The company reached a new level of development when it presented Trenev’s Liubov’ Iarovaia (1927), Lavrenev’s Break (1929), and the Ukraine’s first staging of Gorky’s Egor Bulychov and the Others (1933).
The first stage directors of the Ukrainian Theater explored new forms of theatrical expression and asserted a heroic-romantic orientation. Among the greatest artistic achievements of the theater have been the productions by People’s Artist of the USSR V. S. Vasil’ko, who was stage director in 1926-28 and 1938-41 and principal stage director from 1948 to 1956.

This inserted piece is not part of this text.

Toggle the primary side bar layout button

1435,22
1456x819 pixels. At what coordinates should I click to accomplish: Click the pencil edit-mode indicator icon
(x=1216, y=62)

Important productions have included Kocherga’s Svichka’s Marriage (1946), a dramatization of Kobylianskaia’s The Land (1948), Karpenko-Karyi’s The Woman Farm Laborer (1950), Galan’s Under the Golden Eagle (1951) and Love at Dawn (1953), Dmiterko’s Together Forever (1954), Korneichuk’s The Snowball Grove (1956), a dramatization of Shevchenko’s The Cossack Rebels (1961), Stel’makh’s Truth and Falsehood (1964), Korneichuk’s A Page From a Diary (1965), Drutse’s Birds of Our Youth (1972), Makaenok’s Tribunal (1972), and a dramatization of Gogol’s “The Fair at Sorochintsy” (1973).
Actors of the theater have included People’s, Artists of the USSR V. N. Dobrovol’skii, E. P. Ponomarenko, N. M. Uzhvii, and Iu. V. Shumskii and People’s Artists of the Ukrainian SSR P. M. Niatko, L. M. Gakkebush, L. A. Krinitskaia, E. A. Os-mialovskaia, Z. S. Khrukalova, B. A. Borin, A. I. Kramarenko, and G. G. Babenko. As of 1976, the company included People’s Artists of the Ukrainian SSR A. E. Lutsenko, I.I. Tverdokhleb, and V. P. Tuz. The principal stage director is Honored Art Worker of the Ukrainian SSR B. V. Meshkis. The theater was awarded the Order of the Badge of Honor in 1975.
REFERENCES
Shliakhy i problemy rozvytku ukrains’koho radians’koho teatru. Kiev, 1970.Duz’, I. M. Teatr imeni Zhovtnevoi Revoliutsii. Kiev, 1975.